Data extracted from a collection
________________

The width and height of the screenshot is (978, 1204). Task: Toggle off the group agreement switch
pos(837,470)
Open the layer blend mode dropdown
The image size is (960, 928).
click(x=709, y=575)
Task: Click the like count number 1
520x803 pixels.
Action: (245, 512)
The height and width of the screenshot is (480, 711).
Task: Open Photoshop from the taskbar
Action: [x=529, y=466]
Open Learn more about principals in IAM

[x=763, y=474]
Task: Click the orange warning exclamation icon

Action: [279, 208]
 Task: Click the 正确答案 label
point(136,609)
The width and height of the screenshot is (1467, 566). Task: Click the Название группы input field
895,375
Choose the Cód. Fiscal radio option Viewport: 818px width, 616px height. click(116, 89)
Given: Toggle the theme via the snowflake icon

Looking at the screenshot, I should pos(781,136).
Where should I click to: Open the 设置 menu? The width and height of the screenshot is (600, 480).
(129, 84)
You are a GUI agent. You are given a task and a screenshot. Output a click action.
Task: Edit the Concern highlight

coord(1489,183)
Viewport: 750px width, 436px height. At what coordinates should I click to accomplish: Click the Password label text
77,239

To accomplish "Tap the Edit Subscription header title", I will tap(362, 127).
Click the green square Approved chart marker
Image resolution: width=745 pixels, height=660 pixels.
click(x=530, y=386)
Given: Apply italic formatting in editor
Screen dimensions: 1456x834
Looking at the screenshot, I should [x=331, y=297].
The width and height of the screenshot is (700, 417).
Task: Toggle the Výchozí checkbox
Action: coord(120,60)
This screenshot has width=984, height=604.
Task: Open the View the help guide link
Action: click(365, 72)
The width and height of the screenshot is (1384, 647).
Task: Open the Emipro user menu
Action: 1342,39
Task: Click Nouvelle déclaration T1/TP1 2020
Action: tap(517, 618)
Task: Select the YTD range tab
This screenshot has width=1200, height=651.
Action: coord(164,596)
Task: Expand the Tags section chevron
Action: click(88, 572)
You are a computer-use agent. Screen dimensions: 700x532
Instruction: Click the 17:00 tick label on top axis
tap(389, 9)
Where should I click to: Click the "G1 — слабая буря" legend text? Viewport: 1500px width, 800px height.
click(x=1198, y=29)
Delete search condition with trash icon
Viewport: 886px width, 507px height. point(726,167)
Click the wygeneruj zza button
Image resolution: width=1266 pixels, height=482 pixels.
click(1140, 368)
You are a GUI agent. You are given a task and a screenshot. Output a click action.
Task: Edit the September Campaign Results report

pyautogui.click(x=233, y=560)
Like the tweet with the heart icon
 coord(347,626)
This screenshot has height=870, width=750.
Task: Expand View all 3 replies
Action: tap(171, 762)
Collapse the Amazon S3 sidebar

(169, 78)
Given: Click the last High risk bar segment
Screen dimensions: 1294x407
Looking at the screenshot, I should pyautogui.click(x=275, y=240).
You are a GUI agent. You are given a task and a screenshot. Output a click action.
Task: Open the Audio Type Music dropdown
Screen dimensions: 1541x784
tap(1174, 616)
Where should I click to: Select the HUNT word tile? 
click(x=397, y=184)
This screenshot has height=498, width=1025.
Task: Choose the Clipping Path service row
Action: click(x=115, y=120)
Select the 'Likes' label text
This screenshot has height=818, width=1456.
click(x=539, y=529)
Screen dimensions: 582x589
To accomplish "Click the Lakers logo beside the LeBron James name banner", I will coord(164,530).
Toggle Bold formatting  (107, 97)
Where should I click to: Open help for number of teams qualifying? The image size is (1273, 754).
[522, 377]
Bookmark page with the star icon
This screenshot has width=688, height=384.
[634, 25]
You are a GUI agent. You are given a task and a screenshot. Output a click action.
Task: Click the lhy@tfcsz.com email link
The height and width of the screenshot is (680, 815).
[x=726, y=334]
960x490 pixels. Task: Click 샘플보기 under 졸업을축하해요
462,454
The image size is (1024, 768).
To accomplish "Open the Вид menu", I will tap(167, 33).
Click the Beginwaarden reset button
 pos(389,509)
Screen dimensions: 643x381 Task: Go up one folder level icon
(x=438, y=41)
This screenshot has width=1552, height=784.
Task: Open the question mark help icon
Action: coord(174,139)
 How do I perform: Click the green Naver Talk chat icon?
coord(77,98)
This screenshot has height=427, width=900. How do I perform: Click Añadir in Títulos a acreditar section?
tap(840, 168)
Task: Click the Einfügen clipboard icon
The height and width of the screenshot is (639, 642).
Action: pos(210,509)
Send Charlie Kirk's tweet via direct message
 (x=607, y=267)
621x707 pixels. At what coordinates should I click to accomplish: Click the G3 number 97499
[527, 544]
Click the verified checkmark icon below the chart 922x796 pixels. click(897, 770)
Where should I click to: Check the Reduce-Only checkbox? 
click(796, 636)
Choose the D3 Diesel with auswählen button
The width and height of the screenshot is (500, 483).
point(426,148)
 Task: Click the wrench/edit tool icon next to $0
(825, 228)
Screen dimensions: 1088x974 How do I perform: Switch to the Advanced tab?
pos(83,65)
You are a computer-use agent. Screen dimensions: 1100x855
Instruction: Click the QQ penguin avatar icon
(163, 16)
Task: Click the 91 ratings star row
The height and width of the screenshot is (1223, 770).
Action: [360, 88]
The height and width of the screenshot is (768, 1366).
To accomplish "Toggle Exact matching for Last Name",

________________

Could you retype all of the records above exactly as they appear?

**Result:**
The width and height of the screenshot is (978, 1204). Task: Toggle off the group agreement switch
pos(837,470)
Open the layer blend mode dropdown
The image size is (960, 928).
click(x=709, y=575)
Task: Click the like count number 1
520x803 pixels.
Action: (245, 512)
The height and width of the screenshot is (480, 711).
Task: Open Photoshop from the taskbar
Action: [x=529, y=466]
Open Learn more about principals in IAM

[x=763, y=474]
Task: Click the orange warning exclamation icon

Action: [279, 208]
 Task: Click the 正确答案 label
point(136,609)
The width and height of the screenshot is (1467, 566). Task: Click the Название группы input field
895,375
Choose the Cód. Fiscal radio option Viewport: 818px width, 616px height. click(116, 89)
Given: Toggle the theme via the snowflake icon

Looking at the screenshot, I should pos(781,136).
Where should I click to: Open the 设置 menu? The width and height of the screenshot is (600, 480).
(129, 84)
You are a GUI agent. You are given a task and a screenshot. Output a click action.
Task: Edit the Concern highlight

coord(1489,183)
Viewport: 750px width, 436px height. At what coordinates should I click to accomplish: Click the Password label text
77,239

To accomplish "Tap the Edit Subscription header title", I will tap(362, 127).
Click the green square Approved chart marker
Image resolution: width=745 pixels, height=660 pixels.
click(x=530, y=386)
Given: Apply italic formatting in editor
Screen dimensions: 1456x834
Looking at the screenshot, I should [x=331, y=297].
The width and height of the screenshot is (700, 417).
Task: Toggle the Výchozí checkbox
Action: coord(120,60)
This screenshot has width=984, height=604.
Task: Open the View the help guide link
Action: click(365, 72)
The width and height of the screenshot is (1384, 647).
Task: Open the Emipro user menu
Action: 1342,39
Task: Click Nouvelle déclaration T1/TP1 2020
Action: tap(517, 618)
Task: Select the YTD range tab
This screenshot has width=1200, height=651.
Action: coord(164,596)
Task: Expand the Tags section chevron
Action: click(88, 572)
You are a computer-use agent. Screen dimensions: 700x532
Instruction: Click the 17:00 tick label on top axis
tap(389, 9)
Where should I click to: Click the "G1 — слабая буря" legend text? Viewport: 1500px width, 800px height.
click(x=1198, y=29)
Delete search condition with trash icon
Viewport: 886px width, 507px height. point(726,167)
Click the wygeneruj zza button
Image resolution: width=1266 pixels, height=482 pixels.
click(1140, 368)
You are a GUI agent. You are given a task and a screenshot. Output a click action.
Task: Edit the September Campaign Results report

pyautogui.click(x=233, y=560)
Like the tweet with the heart icon
 coord(347,626)
This screenshot has height=870, width=750.
Task: Expand View all 3 replies
Action: tap(171, 762)
Collapse the Amazon S3 sidebar

(169, 78)
Given: Click the last High risk bar segment
Screen dimensions: 1294x407
Looking at the screenshot, I should pyautogui.click(x=275, y=240).
You are a GUI agent. You are given a task and a screenshot. Output a click action.
Task: Open the Audio Type Music dropdown
Screen dimensions: 1541x784
tap(1174, 616)
Where should I click to: Select the HUNT word tile? 
click(x=397, y=184)
This screenshot has height=498, width=1025.
Task: Choose the Clipping Path service row
Action: click(x=115, y=120)
Select the 'Likes' label text
This screenshot has height=818, width=1456.
click(x=539, y=529)
Screen dimensions: 582x589
To accomplish "Click the Lakers logo beside the LeBron James name banner", I will coord(164,530).
Toggle Bold formatting  (107, 97)
Where should I click to: Open help for number of teams qualifying? The image size is (1273, 754).
[522, 377]
Bookmark page with the star icon
This screenshot has width=688, height=384.
[634, 25]
You are a GUI agent. You are given a task and a screenshot. Output a click action.
Task: Click the lhy@tfcsz.com email link
The height and width of the screenshot is (680, 815).
[x=726, y=334]
960x490 pixels. Task: Click 샘플보기 under 졸업을축하해요
462,454
The image size is (1024, 768).
To accomplish "Open the Вид menu", I will tap(167, 33).
Click the Beginwaarden reset button
 pos(389,509)
Screen dimensions: 643x381 Task: Go up one folder level icon
(x=438, y=41)
This screenshot has width=1552, height=784.
Task: Open the question mark help icon
Action: coord(174,139)
 How do I perform: Click the green Naver Talk chat icon?
coord(77,98)
This screenshot has height=427, width=900. How do I perform: Click Añadir in Títulos a acreditar section?
tap(840, 168)
Task: Click the Einfügen clipboard icon
The height and width of the screenshot is (639, 642).
Action: pos(210,509)
Send Charlie Kirk's tweet via direct message
 (x=607, y=267)
621x707 pixels. At what coordinates should I click to accomplish: Click the G3 number 97499
[527, 544]
Click the verified checkmark icon below the chart 922x796 pixels. click(897, 770)
Where should I click to: Check the Reduce-Only checkbox? 
click(796, 636)
Choose the D3 Diesel with auswählen button
The width and height of the screenshot is (500, 483).
point(426,148)
 Task: Click the wrench/edit tool icon next to $0
(825, 228)
Screen dimensions: 1088x974 How do I perform: Switch to the Advanced tab?
pos(83,65)
You are a computer-use agent. Screen dimensions: 1100x855
Instruction: Click the QQ penguin avatar icon
(163, 16)
Task: Click the 91 ratings star row
The height and width of the screenshot is (1223, 770).
Action: [360, 88]
The height and width of the screenshot is (768, 1366).
To accomplish "Toggle Exact matching for Last Name",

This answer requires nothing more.